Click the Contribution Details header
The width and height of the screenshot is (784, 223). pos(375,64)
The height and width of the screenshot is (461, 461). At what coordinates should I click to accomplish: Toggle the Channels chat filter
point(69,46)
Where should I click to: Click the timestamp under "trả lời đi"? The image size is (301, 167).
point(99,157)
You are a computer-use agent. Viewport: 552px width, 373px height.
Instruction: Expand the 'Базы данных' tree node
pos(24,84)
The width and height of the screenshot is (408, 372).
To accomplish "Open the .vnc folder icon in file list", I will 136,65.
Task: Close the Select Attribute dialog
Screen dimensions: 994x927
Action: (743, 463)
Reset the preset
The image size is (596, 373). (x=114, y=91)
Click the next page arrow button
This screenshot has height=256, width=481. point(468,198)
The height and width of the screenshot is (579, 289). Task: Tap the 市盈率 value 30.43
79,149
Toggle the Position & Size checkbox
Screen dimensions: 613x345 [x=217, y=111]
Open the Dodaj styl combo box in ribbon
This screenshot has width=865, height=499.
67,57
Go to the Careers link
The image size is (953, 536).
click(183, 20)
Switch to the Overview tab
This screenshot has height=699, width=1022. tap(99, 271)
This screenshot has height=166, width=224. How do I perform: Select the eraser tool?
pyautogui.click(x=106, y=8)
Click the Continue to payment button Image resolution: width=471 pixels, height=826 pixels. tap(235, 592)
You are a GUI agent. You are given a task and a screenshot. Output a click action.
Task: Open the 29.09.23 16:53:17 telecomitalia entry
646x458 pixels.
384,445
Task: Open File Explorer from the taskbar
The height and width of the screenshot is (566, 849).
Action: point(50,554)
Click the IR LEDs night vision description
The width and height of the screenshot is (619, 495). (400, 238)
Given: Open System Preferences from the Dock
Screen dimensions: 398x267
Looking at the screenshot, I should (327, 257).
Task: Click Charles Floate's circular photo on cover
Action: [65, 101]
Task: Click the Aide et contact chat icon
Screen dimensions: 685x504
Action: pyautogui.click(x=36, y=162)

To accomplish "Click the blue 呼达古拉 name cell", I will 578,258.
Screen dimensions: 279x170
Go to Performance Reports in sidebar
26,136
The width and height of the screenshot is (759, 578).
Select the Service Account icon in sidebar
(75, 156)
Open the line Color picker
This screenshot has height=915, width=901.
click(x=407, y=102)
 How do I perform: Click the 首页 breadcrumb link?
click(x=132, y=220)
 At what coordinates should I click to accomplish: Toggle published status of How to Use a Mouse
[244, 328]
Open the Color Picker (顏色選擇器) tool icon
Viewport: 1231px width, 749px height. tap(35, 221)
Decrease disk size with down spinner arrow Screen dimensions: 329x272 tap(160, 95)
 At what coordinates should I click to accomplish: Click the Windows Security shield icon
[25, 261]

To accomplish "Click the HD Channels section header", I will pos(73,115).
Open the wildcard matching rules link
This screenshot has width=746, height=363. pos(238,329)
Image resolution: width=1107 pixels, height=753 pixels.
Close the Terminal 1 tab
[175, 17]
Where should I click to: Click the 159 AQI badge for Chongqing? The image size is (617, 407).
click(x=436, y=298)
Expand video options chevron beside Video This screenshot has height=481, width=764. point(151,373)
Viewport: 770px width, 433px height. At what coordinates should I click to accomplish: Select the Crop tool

┄┄┄┄┄┄┄┄┄┄┄┄┄┄┄┄┄┄┄┄

◆ **Exercise description**
Each entry shown above must be retyped word for word.

◆ **Solution to this problem**
Click the Contribution Details header
The width and height of the screenshot is (784, 223). pos(375,64)
The height and width of the screenshot is (461, 461). At what coordinates should I click to accomplish: Toggle the Channels chat filter
point(69,46)
Where should I click to: Click the timestamp under "trả lời đi"? The image size is (301, 167).
point(99,157)
You are a computer-use agent. Viewport: 552px width, 373px height.
Instruction: Expand the 'Базы данных' tree node
pos(24,84)
The width and height of the screenshot is (408, 372).
To accomplish "Open the .vnc folder icon in file list", I will 136,65.
Task: Close the Select Attribute dialog
Screen dimensions: 994x927
Action: (743, 463)
Reset the preset
The image size is (596, 373). (x=114, y=91)
Click the next page arrow button
This screenshot has height=256, width=481. point(468,198)
The height and width of the screenshot is (579, 289). Task: Tap the 市盈率 value 30.43
79,149
Toggle the Position & Size checkbox
Screen dimensions: 613x345 [x=217, y=111]
Open the Dodaj styl combo box in ribbon
This screenshot has width=865, height=499.
67,57
Go to the Careers link
The image size is (953, 536).
click(183, 20)
Switch to the Overview tab
This screenshot has height=699, width=1022. tap(99, 271)
This screenshot has height=166, width=224. How do I perform: Select the eraser tool?
pyautogui.click(x=106, y=8)
Click the Continue to payment button Image resolution: width=471 pixels, height=826 pixels. tap(235, 592)
You are a GUI agent. You are given a task and a screenshot. Output a click action.
Task: Open the 29.09.23 16:53:17 telecomitalia entry
646x458 pixels.
384,445
Task: Open File Explorer from the taskbar
The height and width of the screenshot is (566, 849).
Action: point(50,554)
Click the IR LEDs night vision description
The width and height of the screenshot is (619, 495). (400, 238)
Given: Open System Preferences from the Dock
Screen dimensions: 398x267
Looking at the screenshot, I should (327, 257).
Task: Click Charles Floate's circular photo on cover
Action: [65, 101]
Task: Click the Aide et contact chat icon
Screen dimensions: 685x504
Action: pyautogui.click(x=36, y=162)

To accomplish "Click the blue 呼达古拉 name cell", I will 578,258.
Screen dimensions: 279x170
Go to Performance Reports in sidebar
26,136
The width and height of the screenshot is (759, 578).
Select the Service Account icon in sidebar
(75, 156)
Open the line Color picker
This screenshot has height=915, width=901.
click(x=407, y=102)
 How do I perform: Click the 首页 breadcrumb link?
click(x=132, y=220)
 At what coordinates should I click to accomplish: Toggle published status of How to Use a Mouse
[244, 328]
Open the Color Picker (顏色選擇器) tool icon
Viewport: 1231px width, 749px height. tap(35, 221)
Decrease disk size with down spinner arrow Screen dimensions: 329x272 tap(160, 95)
 At what coordinates should I click to accomplish: Click the Windows Security shield icon
[25, 261]

To accomplish "Click the HD Channels section header", I will pos(73,115).
Open the wildcard matching rules link
This screenshot has width=746, height=363. pos(238,329)
Image resolution: width=1107 pixels, height=753 pixels.
Close the Terminal 1 tab
[175, 17]
Where should I click to: Click the 159 AQI badge for Chongqing? The image size is (617, 407).
click(x=436, y=298)
Expand video options chevron beside Video This screenshot has height=481, width=764. point(151,373)
Viewport: 770px width, 433px height. At what coordinates should I click to accomplish: Select the Crop tool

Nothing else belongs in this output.